The New Yorker’s Isaac Chotiner interviewed progressive foreign policy expert Matt Duss about why this Iran gambit is such a mistake. Here Duss discusses how the Obama administration approached the problem, first with the nuclear agreement and what they saw as the advantages that agreement conferred for future progress:
Over the past several months, there has been incredible repression by the Iranian regime against Iranians. We don’t know how many people have been killed, but it’s in the many thousands. The Trump Administration has occasionally threatened Iran, saying that it can’t kill protesters, and has occasionally made noises about caring about the welfare of the Iranian people, but the Administration has obviously allowed the regime to continue killing protesters. What do you think would be a sane posture for America to take toward Iran, and does the repression that we’ve seen over the past few months change how you think about it?
Clearly, this is a bad regime. It’s a repressive regime. It uses enormous violence against its own people, which we’ve seen horrific examples of over the past few weeks. I think the approach to Iran that makes the most sense was the one that President Barack Obama had, which was to acknowledge that Iran poses a challenge on a number of fronts, the most important of which was the possibility of Iran obtaining a nuclear weapon. That’s why he pursued diplomacy to deal with that challenge aggressively.
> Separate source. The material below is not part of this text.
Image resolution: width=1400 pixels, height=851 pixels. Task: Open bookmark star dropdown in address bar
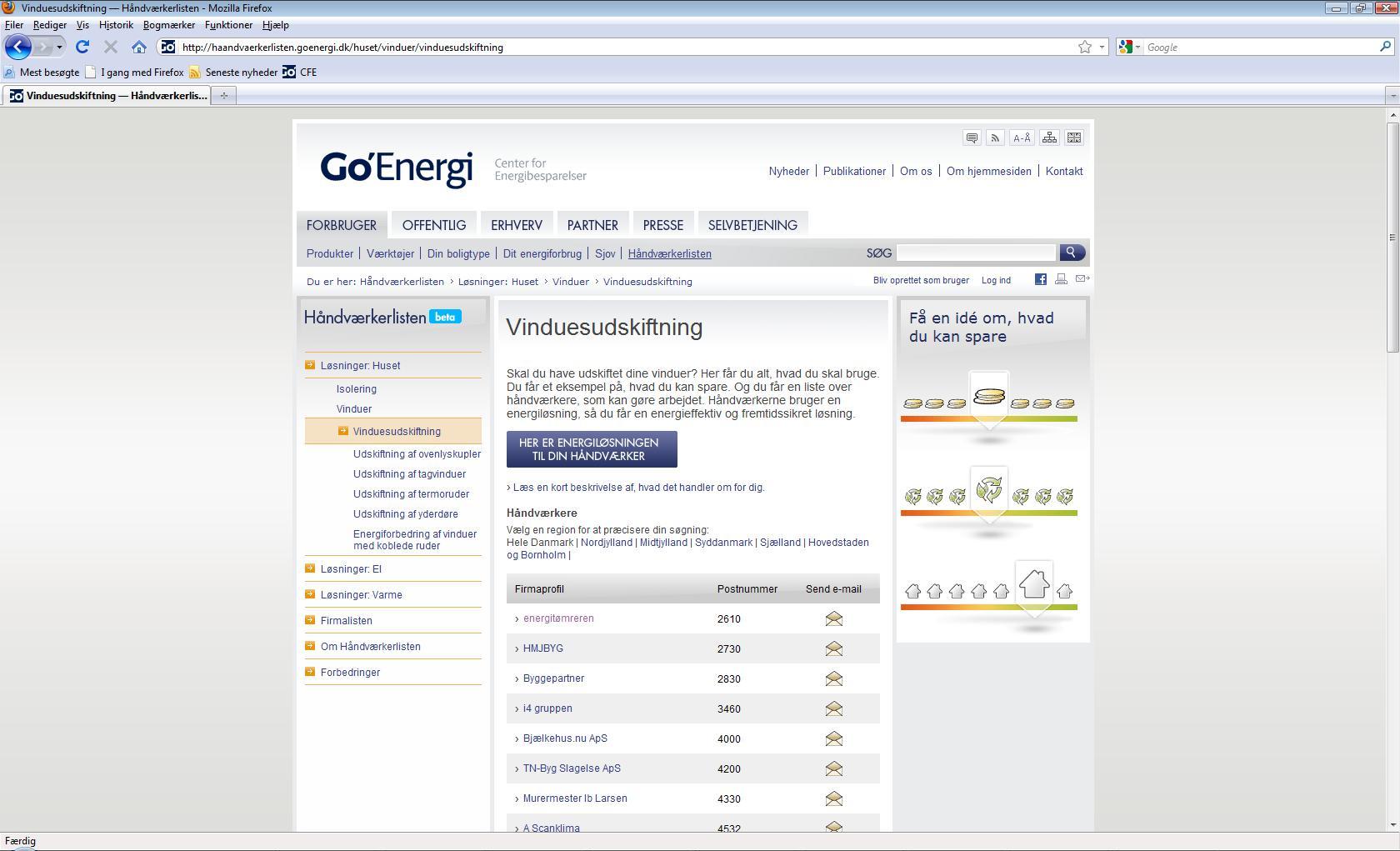[x=1102, y=48]
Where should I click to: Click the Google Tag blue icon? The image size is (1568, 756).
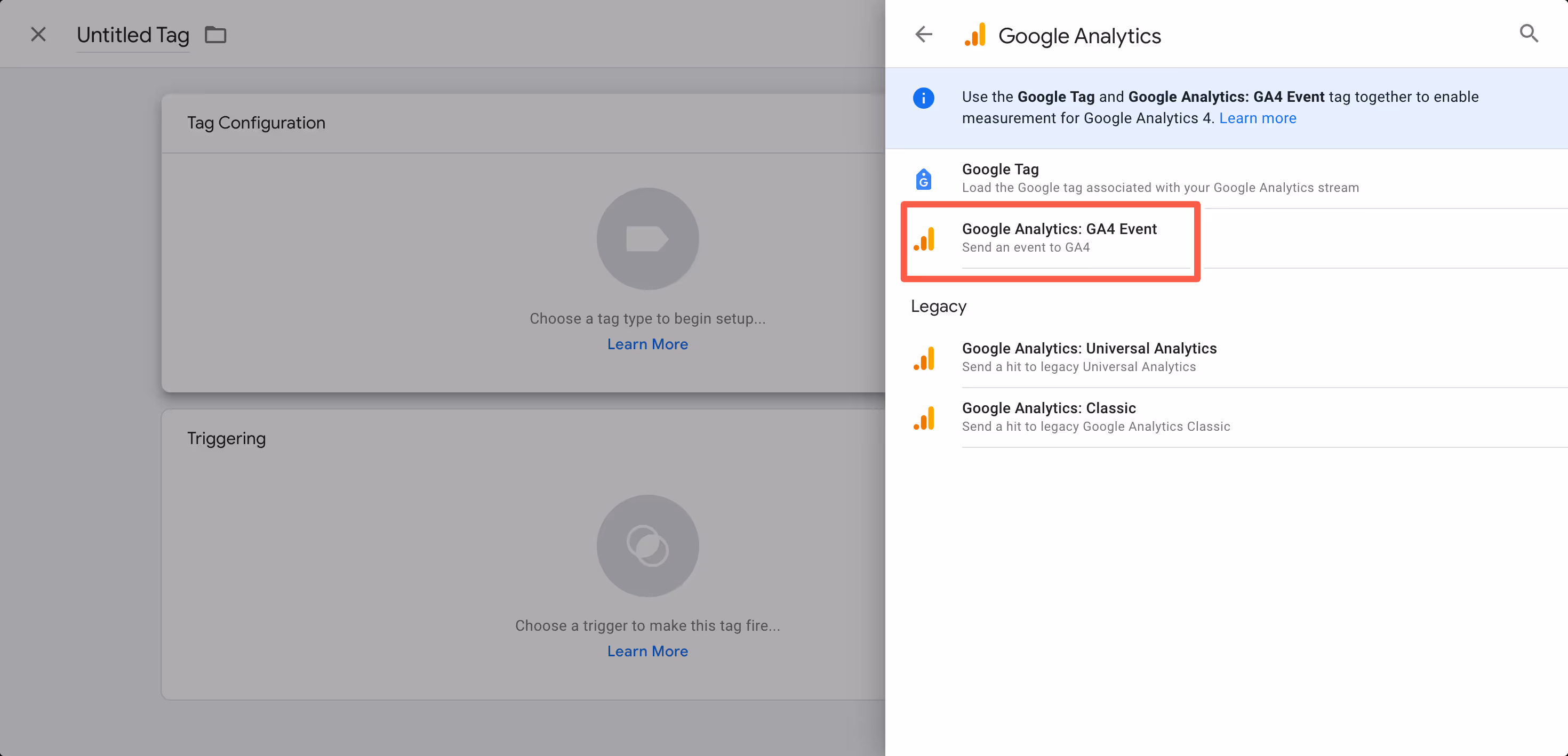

He did so with close international partners, and got what, I think, was clearly a pretty strong nonproliferation agreement that established heavy inspections and surveillance of Iran’s nuclear program. That dealt with that one challenge, but it also created the opportunity to begin to deal with the other challenges Iran posed.
At the end of Obama’s Presidency, right before Trump took office, there were a number of American sailors seized by Iran in the Gulf, creating a situation that could have escalated easily and ended very badly. But because there was a line of communication that had been built up between the U.S. and Iran over the course of negotiating the Iran nuclear deal, that situation was de-escalated and ended without real incident. The nuclear deal was an opportunity to begin to deal with issues like Iran’s support for regional extremist groups and questions of Iran’s internal repression. That opportunity was squandered when Trump withdrew from the agreement during his first term. It showed Iran, and frankly showed the world, that you cannot trust the United States. And I have to say, Joe Biden squandered an opportunity to rejoin that agreement and to re-start that channel. I would add this: historically, Iran’s internal repression has gotten worse when it feels threatened externally. I’ve heard this from Iranian activists. And when you dial down tension between the U.S. and Iran, space for reform begins to open up.
Now I think given the level of the Iranian government’s violence against protesters, my understanding, again, from talking to Iranian colleagues, is that we are in a different situation. There’s much less hope now, if any hope, that the current government could be reasonably reformed, but, still, the idea that we can change the Iranian government for the better through a violent regime-change operation, like the one we’re witnessing right now, has a very bad historical track record.
He says that the Biden administration made a mistake in the early years of his administration by thinking they could slow walk further talks in the hope of getting more which seems odd to me. They changed their approach later but it was too late.
Personally, I think it was probably hopeless anyway since the election of Trump and his subsequent idiotic actions showed that the U.S. was becoming unstable and there was no reason to trust anything we did. Electing him to a second term has pretty much written that in stone. Agreements with America have no meaning anymore.
But it is interesting to see what might have been if we didn’t lose our minds back in 2016.